→ Exercise
Taking the line with "Welcome & First Order Deals (188, 2203)" as the first and the line with "Newsletter (33, 2451)" as the last, set down exactly every line in that range from the entries below, and no more.

** Available data follows **

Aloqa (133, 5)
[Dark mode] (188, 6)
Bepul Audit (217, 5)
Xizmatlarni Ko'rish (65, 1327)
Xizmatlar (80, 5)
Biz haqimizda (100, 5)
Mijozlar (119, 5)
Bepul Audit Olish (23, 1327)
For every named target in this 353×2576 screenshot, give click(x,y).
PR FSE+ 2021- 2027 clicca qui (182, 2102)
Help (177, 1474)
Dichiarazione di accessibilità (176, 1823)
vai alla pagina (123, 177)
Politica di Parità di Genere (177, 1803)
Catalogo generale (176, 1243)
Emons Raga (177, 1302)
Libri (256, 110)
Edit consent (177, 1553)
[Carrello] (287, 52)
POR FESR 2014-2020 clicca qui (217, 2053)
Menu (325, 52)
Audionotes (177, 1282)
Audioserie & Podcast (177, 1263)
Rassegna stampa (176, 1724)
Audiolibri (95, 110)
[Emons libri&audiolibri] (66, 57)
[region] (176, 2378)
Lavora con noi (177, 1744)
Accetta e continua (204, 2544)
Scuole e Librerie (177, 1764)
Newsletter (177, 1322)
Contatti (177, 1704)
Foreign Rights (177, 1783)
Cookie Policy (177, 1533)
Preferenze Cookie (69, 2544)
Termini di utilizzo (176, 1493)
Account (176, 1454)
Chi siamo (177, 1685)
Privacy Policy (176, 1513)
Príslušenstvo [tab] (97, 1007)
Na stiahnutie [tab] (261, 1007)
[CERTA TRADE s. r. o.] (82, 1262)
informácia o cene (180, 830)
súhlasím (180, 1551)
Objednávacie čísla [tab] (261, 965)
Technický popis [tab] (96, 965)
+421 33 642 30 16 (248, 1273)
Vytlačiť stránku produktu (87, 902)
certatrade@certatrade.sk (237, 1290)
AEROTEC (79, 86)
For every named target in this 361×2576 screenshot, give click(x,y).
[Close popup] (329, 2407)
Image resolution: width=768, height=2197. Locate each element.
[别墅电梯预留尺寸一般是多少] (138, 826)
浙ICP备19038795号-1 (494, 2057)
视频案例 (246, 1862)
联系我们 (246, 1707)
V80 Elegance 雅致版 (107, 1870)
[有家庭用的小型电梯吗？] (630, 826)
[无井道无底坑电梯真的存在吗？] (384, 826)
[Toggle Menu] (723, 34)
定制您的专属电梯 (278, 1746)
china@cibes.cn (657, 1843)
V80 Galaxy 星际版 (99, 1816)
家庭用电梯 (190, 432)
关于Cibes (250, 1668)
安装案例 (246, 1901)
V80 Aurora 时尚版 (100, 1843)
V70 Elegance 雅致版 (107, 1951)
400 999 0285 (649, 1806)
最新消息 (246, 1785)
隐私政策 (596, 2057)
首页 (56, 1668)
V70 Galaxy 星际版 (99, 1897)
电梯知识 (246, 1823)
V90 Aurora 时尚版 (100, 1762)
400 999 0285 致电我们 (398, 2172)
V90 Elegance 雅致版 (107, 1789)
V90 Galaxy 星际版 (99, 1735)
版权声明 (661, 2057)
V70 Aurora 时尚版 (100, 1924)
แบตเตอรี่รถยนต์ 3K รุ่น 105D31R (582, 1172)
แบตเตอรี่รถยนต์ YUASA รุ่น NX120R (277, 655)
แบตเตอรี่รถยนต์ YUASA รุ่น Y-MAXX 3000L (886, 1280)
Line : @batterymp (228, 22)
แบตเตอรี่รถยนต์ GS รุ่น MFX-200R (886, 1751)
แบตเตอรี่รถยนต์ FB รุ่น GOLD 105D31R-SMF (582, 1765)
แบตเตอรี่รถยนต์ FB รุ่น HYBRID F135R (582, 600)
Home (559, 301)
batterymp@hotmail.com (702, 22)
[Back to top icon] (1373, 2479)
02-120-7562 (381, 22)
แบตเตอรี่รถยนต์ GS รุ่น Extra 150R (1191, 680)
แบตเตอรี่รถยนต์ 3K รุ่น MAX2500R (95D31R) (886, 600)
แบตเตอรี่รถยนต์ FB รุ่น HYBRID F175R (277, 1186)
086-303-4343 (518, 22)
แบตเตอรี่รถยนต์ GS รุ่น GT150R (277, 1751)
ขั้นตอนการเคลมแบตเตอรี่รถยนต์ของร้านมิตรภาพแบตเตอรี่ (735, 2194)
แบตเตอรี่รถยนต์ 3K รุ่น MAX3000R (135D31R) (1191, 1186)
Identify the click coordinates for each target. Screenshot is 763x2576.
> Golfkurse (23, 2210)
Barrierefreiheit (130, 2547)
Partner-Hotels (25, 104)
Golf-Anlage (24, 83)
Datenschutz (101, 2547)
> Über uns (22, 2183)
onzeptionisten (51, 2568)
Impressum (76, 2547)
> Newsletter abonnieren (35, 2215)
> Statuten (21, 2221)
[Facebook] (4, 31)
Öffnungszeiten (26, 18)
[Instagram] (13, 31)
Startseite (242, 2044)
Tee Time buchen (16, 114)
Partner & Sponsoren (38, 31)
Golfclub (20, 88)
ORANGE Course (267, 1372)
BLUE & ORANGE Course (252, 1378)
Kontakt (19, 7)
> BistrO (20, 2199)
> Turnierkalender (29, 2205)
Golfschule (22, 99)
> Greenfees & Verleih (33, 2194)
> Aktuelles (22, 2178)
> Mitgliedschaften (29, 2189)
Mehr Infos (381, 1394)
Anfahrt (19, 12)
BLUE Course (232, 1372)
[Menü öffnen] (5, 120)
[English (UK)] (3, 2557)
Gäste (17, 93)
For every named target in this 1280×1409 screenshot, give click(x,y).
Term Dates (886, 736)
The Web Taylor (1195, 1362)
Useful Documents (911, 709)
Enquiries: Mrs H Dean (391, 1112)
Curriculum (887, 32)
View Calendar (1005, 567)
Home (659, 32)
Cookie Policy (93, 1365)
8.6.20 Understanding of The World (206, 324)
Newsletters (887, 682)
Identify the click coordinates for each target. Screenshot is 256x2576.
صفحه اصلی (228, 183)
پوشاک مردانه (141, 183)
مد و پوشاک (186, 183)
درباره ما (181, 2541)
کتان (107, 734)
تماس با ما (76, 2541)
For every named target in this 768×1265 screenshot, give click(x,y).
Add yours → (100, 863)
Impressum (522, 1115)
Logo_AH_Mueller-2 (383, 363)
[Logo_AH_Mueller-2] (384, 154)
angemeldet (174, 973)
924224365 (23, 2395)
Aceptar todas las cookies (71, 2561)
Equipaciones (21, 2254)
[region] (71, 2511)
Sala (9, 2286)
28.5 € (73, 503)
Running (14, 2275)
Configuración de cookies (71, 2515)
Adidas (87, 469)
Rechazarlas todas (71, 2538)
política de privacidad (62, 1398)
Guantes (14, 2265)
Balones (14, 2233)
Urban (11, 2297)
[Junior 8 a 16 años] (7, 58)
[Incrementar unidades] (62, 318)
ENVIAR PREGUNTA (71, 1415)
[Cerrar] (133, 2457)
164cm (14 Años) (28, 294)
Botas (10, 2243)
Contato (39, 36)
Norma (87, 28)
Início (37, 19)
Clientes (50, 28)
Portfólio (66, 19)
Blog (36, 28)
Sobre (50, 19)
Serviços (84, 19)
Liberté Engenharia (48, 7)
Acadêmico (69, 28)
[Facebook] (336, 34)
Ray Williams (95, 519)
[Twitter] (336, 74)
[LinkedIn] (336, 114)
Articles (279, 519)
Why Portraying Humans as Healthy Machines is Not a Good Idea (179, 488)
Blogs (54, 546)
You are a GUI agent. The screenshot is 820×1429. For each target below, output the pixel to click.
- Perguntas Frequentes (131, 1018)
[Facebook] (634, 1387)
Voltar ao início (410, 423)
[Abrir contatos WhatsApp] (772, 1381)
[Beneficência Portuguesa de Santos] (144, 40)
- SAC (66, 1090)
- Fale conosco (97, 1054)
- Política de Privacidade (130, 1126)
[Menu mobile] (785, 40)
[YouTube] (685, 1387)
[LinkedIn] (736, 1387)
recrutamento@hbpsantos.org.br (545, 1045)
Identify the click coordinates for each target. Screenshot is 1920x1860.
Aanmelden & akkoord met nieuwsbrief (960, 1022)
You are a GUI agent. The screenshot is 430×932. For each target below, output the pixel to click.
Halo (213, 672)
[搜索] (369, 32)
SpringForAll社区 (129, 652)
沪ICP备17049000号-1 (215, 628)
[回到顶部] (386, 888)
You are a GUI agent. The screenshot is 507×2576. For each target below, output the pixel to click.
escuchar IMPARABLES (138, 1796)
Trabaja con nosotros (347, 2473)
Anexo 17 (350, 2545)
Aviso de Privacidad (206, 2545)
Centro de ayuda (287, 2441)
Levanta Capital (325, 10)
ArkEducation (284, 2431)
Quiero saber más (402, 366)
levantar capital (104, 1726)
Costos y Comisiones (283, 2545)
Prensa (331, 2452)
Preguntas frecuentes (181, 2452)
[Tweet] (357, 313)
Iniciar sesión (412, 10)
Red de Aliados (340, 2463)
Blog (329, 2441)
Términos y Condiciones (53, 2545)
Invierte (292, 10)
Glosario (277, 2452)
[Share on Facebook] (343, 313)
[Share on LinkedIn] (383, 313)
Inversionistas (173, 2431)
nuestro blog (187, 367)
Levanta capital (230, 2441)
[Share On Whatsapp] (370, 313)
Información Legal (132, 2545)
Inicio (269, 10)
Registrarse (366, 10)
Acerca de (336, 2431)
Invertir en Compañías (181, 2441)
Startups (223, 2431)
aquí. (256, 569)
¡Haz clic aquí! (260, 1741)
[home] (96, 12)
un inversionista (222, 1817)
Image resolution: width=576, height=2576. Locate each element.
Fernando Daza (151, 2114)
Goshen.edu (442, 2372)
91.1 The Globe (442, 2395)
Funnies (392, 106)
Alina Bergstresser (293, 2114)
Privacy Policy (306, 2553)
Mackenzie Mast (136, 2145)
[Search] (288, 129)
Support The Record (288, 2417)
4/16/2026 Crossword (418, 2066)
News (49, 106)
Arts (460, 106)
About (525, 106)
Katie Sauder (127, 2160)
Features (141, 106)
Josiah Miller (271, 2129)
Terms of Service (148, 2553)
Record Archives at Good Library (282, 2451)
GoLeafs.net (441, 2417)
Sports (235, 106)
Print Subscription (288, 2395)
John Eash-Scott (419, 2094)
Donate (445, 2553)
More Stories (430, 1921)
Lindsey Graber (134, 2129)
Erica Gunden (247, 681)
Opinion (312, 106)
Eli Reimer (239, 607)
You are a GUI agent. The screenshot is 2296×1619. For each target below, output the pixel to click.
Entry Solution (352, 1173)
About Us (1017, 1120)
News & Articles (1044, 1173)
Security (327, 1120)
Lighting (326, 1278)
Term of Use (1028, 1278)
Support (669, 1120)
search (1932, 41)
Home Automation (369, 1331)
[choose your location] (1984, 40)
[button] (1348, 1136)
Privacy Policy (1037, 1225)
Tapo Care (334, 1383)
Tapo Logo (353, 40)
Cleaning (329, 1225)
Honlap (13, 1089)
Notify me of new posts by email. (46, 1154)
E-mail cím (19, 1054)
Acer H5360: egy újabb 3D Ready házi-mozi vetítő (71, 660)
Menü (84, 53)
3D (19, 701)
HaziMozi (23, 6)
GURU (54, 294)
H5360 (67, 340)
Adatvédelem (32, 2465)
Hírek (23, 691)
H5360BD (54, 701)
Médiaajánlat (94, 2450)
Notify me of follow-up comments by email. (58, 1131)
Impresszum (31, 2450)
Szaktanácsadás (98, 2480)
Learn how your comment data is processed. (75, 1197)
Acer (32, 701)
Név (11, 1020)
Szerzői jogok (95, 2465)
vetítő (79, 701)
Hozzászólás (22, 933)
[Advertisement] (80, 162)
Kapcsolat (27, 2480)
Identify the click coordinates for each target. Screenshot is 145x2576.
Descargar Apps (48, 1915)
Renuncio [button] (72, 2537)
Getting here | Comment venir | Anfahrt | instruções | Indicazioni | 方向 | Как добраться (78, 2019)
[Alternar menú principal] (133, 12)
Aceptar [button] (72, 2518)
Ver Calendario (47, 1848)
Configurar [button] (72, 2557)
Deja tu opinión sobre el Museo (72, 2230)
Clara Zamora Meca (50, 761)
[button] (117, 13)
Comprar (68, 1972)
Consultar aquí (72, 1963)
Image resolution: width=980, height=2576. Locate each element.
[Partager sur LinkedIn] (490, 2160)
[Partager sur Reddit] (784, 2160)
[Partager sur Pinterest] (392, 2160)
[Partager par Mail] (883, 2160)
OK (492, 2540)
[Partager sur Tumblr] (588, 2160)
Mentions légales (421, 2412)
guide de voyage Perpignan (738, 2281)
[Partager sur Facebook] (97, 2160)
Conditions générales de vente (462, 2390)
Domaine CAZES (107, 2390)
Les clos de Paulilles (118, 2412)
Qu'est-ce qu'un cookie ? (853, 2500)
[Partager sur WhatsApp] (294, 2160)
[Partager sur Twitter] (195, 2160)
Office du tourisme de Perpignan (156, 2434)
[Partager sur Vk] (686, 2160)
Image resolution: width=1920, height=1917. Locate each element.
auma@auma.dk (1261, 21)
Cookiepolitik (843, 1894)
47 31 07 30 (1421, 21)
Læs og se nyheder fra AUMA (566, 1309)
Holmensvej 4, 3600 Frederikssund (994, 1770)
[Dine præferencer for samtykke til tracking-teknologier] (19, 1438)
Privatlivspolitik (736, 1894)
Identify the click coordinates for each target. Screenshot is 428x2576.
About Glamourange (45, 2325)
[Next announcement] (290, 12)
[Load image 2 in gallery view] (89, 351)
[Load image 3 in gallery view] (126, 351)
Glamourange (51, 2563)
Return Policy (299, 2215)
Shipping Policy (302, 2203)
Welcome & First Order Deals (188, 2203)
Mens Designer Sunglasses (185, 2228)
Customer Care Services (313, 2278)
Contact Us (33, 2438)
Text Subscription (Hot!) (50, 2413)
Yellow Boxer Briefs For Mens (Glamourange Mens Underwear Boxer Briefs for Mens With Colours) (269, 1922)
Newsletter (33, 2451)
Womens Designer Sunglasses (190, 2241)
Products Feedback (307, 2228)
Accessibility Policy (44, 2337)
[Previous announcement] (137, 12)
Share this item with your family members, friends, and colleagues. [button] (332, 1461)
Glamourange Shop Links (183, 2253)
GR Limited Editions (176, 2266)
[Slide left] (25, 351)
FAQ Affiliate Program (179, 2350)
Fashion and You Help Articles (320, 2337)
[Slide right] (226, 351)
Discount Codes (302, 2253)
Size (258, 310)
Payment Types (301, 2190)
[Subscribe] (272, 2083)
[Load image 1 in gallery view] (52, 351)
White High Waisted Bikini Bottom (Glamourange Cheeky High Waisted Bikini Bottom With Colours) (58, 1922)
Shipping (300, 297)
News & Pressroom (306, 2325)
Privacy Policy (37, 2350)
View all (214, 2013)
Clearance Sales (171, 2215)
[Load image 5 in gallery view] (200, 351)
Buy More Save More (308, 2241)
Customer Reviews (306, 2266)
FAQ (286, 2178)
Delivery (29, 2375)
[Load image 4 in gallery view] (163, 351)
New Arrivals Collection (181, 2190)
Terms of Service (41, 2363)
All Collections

** End of Available data **

→ Answer box
Welcome & First Order Deals (188, 2203)
Mens Designer Sunglasses (185, 2228)
Customer Care Services (313, 2278)
Contact Us (33, 2438)
Text Subscription (Hot!) (50, 2413)
Yellow Boxer Briefs For Mens (Glamourange Mens Underwear Boxer Briefs for Mens With Colours) (269, 1922)
Newsletter (33, 2451)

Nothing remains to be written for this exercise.